--- DOCUMENT EXCERPT ---
Wow...Nazr with a great post move...he is doing it all tonight...


----------



## TheRoc5

yAAAAAAAAY!!!!!!!!!!! parker is taking over the gm yessssssss!!!!!!!
keep it up


----------



## texan

Guth said:


> I agree, Nazr has really suprised me this game...he has played very well, especially on defense and the boards...
> 
> 
> I know I am beginning to sound like a broken record, but I still don't like the way that we are playing on defense...we are getting back decently, but not well and we are giving up a lot of offensive boards it seems...
> 
> I don't feel great...I would really love to feel more comfortable right now, it seems like we could be up by 10...



You don't. We are playing really lackadaisical defensively and they have gotten that lob throw at least 2 or 3 times. We are letting them run even off in bounds. Its depressing.

On a good note, Big Shot Bob w/ the 3!


----------



## Guth

Big Shot Bob with the 3!!!!!!!!!! As his name suggests, that was huge...we just made a little run and now we are up 5...

3:09 3rd

Spurs 73
Nuggets 68


----------



## Guth

And then we give up a dunk...these defensive lapses are happening at very inopportune times...


----------



## TheRoc5

our d needs to improve, up by 3 with the ball we realy need to push it to 6 + before the 4th begains


----------



## Guth

OK, I realize that the last post made me sound really stupid...there are no "opportune" times for a defensive lapse, I was just trying to say that they are happening just as we make a little run...


----------



## texan

I love the penetration by Parker, and it was a good pass as well. We need to pick up the defensive intensity, because they are getting in the lane w/ ease and scoring pretty easily as well. We need to slow the tempo(my xfactor :biggrin: ), although we have done a better job in the 2nd half.


----------



## texan

Some good helpside D finally!!

And on the other end, Mohammed with the dunk.


----------



## Guth

Nazr is a BEAST!!!!!!!!!!!!!

14 points and 12 rebounds (6 off)


----------



## Guth

Another bad end to the quarter...we didn't let them score, but at the offensive end we rushed to get a 2 for 1, but only ended up getting a rushed shot...luckily, we are still ahead, so hopefully we can come out strong at the beginning of the 4th and blow them out of the water...


----------



## TheRoc5

well guys this is it... last qt... up by 2.... if we lose this well lets not even go there but lets just say must win.

GO SPURS GO

we need to pick up our d alot and let duncan rest for 2 more minutes then put him in for the rest of the gm were going to need every single thing.


----------



## Guth

Here's a question:

Are we being too biased by saying that we could very easily be up 10 now, or are we actually on the cusp of breaking this one open?


----------



## texan

End of 3rd Quarter
Spurs-75
Nuggets-73

Positives: We are playing well on offense. We are getting penetration at will, getting lots of offensive rebounds, and getting open shots(we should be hitting). Nazr is playiing really well and is filling in for Duncan's partial absence nicely.

Negatives: Ummm... I thought we were supposed to be the best defensive team in the league, but I guess not. We are porous on the defensive end right now. They are penetrating at will, we aren't defending the pick and roll well, and we are letting them push the tempo too much. We haven't had much helpside defense and our team defense is lacking right now, although Nazr is playing well defensively. Barry is not doing vey well.

--- DATA ---
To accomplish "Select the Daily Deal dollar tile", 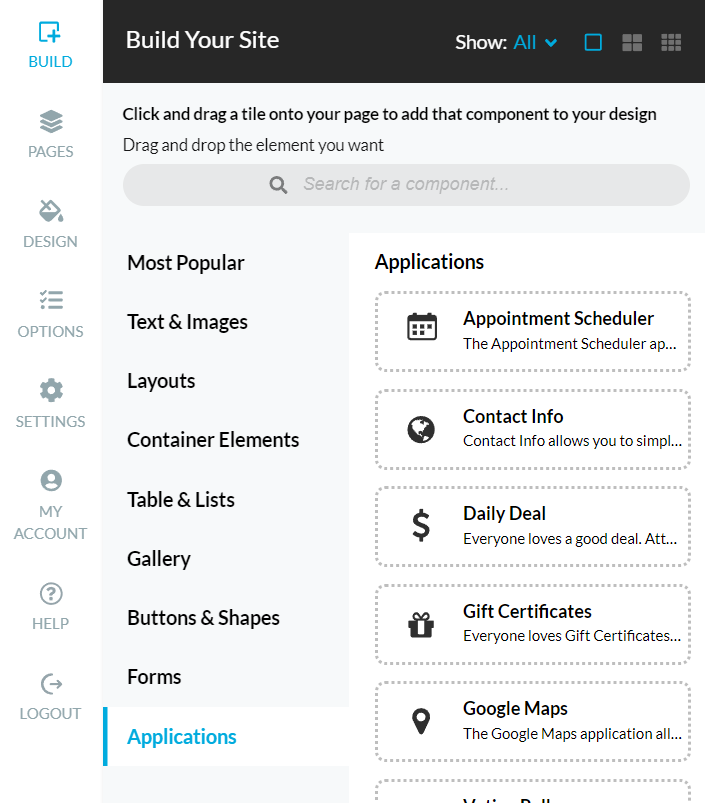I will point(532,526).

--- TASK TO COMPLETE ---
Decide whether each statement agrees with the Spurs–Nuggets game thread above, answering yes or no and quoting the words from the thread that settle it.
1. With 3:09 left in the 3rd quarter, the Spurs led by five.
2. The Nuggets were ahead at the end of the 3rd quarter.
3. Nazr had 14 points and 12 rebounds.

--- CORRECT RESULT ---
1. Yes: "now we are up 5"
2. No: "Spurs-75" and "Nuggets-73"
3. Yes: "14 points and 12 rebounds (6 off)"